Let no one deceive you with vain words about the reality in which you live.  If you give yourself to the ways of darkness, you will die under the same judgment as the evil one.  If you give yourself to Christ, you will live forever in Him, because He has already taken your judgment upon Himself and given to you His forgiveness, life, and salvation as His free gift of grace.  No matter the trappings of the pompous liar who speaks vainly against these realities—the fancy clothes, the prestigious degrees, the positions of honor, the baubles of popularity and wealth—there is no empty speech or self-congratulating book which can change it.  What is real and what is true is inseparable and inescapable, rooted in the very reality and truth of God.

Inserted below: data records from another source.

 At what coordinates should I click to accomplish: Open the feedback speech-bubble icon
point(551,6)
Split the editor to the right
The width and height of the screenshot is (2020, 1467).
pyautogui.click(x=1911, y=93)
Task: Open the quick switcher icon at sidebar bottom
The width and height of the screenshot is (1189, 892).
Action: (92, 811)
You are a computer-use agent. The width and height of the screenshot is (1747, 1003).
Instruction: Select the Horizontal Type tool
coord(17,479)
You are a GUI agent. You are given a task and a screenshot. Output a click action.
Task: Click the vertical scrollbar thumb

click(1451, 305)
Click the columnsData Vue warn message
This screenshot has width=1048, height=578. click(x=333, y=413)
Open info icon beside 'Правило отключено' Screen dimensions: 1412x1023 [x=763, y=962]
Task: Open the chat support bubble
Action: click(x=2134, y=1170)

But what is the remedy for the one who finds himself on the path of death and darkness, leading to eternal perdition?  What hope is there for the fornicator, the covetous, the idolater, the whore and the whoremonger, the violent, the abuser, the foolish, the adulterer, the hypocrite, or whatever other sin has overtaken the sons of men?  For the non-Christian, the call is clear from Christ through His Apostles:  repent, believe, and be baptized everyone one of you for the forgiveness of your sins.  For the Christian who has wandered back into the ways of darkness, Christ and His Apostles call you back through the same faith and repentance, offering the Absolution which refreshes the grace given to you in your Baptism.  And to everyone the warning goes forth that there is no safety or comfort in sin, no peace or protection in the ways of darkness which lead to hell.  To all, the call to faith and repentance is brought forth with the passionate urgency of divine love which desires no one to be lost, but that all people might come to a saving knowledge of the Truth. 

And so the Word of Christ calls to you with the greatest of urgency even today, that wherever you find yourself and in whatever troubles you have become ensnared, there is forgiveness, life, and salvation in Him… and in Him alone.  Hear Him as He calls to you.  Repent, believe, and live.  Amen.